Gloria Varney, co-owner of Nezinscot Farm in Turner, said Wednesday that she is thrilled the farm was honored by the James Beard Foundation. The America’s Classics Award is given by the foundation “to locally owned restaurants that have timeless appeal and are beloved regionally for quality food that reflects the character of its community.” Steve Collins/Sun Journal

TURNER — When Gloria Varney got a call last week from the James Beard Foundation to say her family farm’s restaurant had been chosen for one of its six America’s Classics Awards, she couldn’t believe it.

Like most people, she thought of James Beard in connection with fancy chefs and costly cookbooks, not a little cafe in rural Maine.

Even so, Varney was thrilled with the news and had a hard time keeping it to herself until Wednesday’s announcement that Nezinscot Farm at 284 Turner Center Road had been chosen the Northeast Region winner in the annual contest.

She said she was told it is the first time a farm has received recognition for its food.

The America’s Classics Award is given by the foundation “to locally owned restaurants that have timeless appeal and are beloved regionally for quality food that reflects the character of its community.”

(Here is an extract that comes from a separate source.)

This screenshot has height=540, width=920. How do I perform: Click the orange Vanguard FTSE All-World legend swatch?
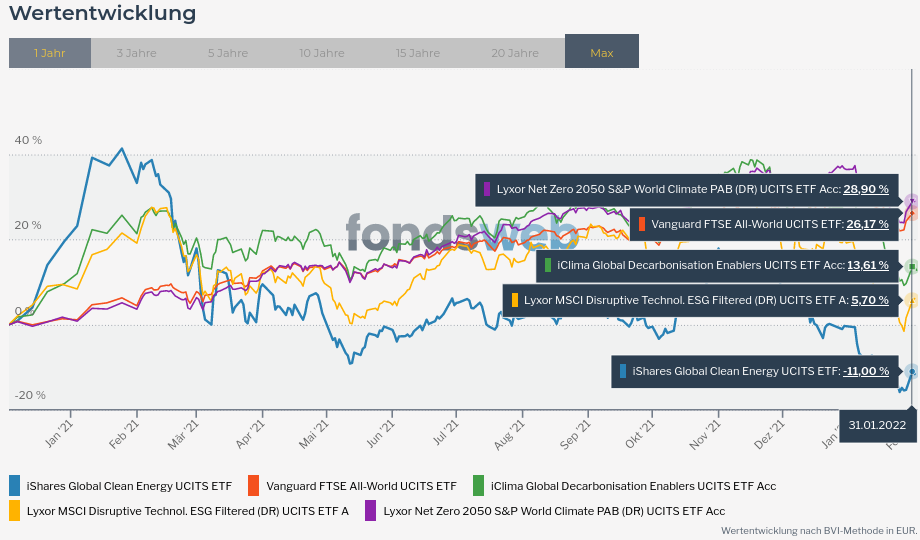click(x=253, y=486)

Few doubt the farm owned by Gloria and Gregg Varney fits the bill.


Founded three decades ago, the farm began as the first organic dairy in the Pine Tree State, but it has grown ever since — now encompassing a gourmet food shop, a cafe and coffee shop, a bakery, a fromageries, a charcuterie, and a yarn and fiber studio.

“Growing the food is my passion,” Varney said during a brief talk Wednesday that took her out of the kitchen.

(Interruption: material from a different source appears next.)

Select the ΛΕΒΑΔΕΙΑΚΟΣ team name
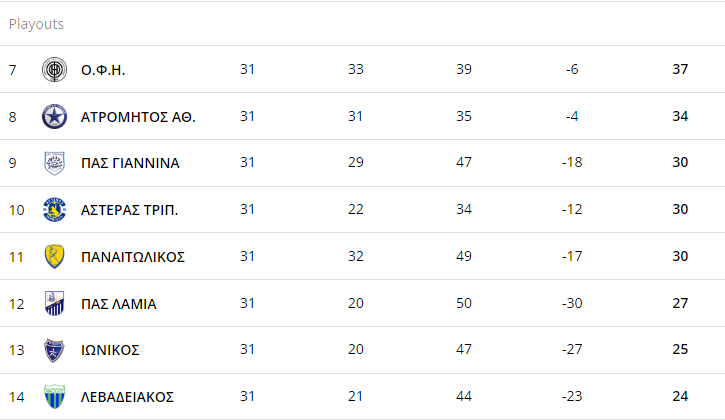The width and height of the screenshot is (725, 420). coord(127,397)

The foundation said it honored the Varneys’ farm because the cafe “has something beautiful and exciting on every shelf — cases of homemade cheeses and meats, bagels, freshly baked pies, and perfect breads rolling out the kitchen, topped with farm eggs and homemade sausage and cheeses.”

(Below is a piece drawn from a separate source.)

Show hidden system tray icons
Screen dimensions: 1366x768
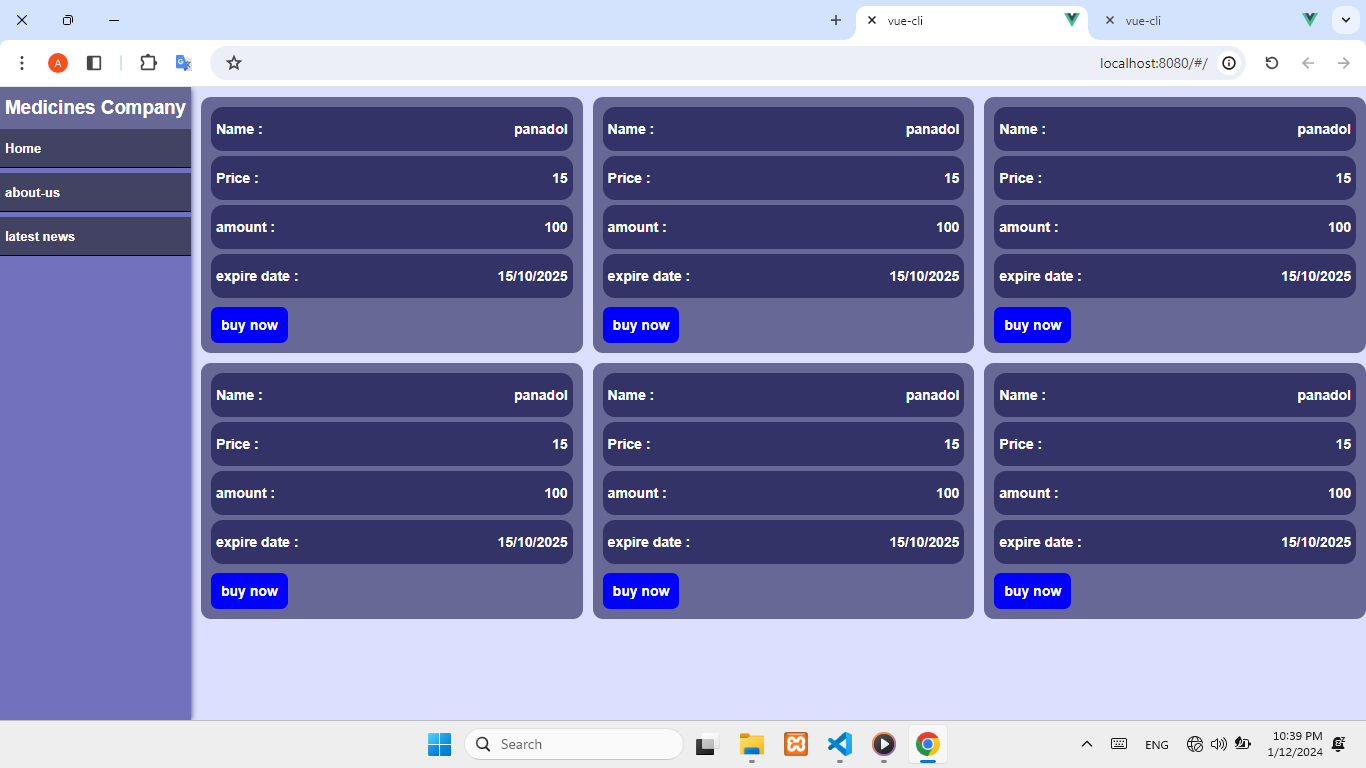coord(1087,744)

The Nezinscot Farm store at 284 Turner Center Road in Turner offers a wide variety of products, from sandwiches to pie. Steve Collins/Sun Journal

“The energy behind it all feels directed at building community, with delicious homemade everything (even the teas, even the crackers) serving as the vital instrument of creating and sustaining that gathering,” the foundation said.

It also recognized the community reach of the farm over the years.

“The Varneys feed the community in many ways, significantly providing a warm space to gather around food on a farm in the middle of Maine,” the foundation said.


For Gloria Varney, tying her farm and its food together is only natural.

She said she is happy that the award will help focus attention on locally produced food and the tight ties between farm and table.

Though the cafe’s menu is full of staples, from egg sandwiches to cheeseburgers, it’s a long way from the fast-food chains.

Varney said the food comes from the 250-acre farm across the street and is often made with old family recipes that give the food something special.

The bread, she said, is baked on the property.

The chickens, hogs and other animals are raised nearby instead of being hauled across the country in poor conditions.


“It’s all handmade,” Varney said.

The foundation was also impressed that Nezinscot Farm, in the family for a century, “takes its name, shared by a nearby river, from the Abenaki word signifying a place to gather. The Abenaki name is seemingly also a mission for the Varneys.”

The Beard Foundation said this year’s honorees join the ranks of more than 100 restaurants across the country that have received the award since the category was introduced in 1998. They will be formally honored at a ceremony in Chicago in June.

“The mission of the James Beard Awards is to celebrate excellence and that means recognizing the incredible work of long-standing restaurants that play such a crucial role in our communities, as our America’s Classics winners do,” Clare Reichenbach, chief executive officer, said in a prepared statement.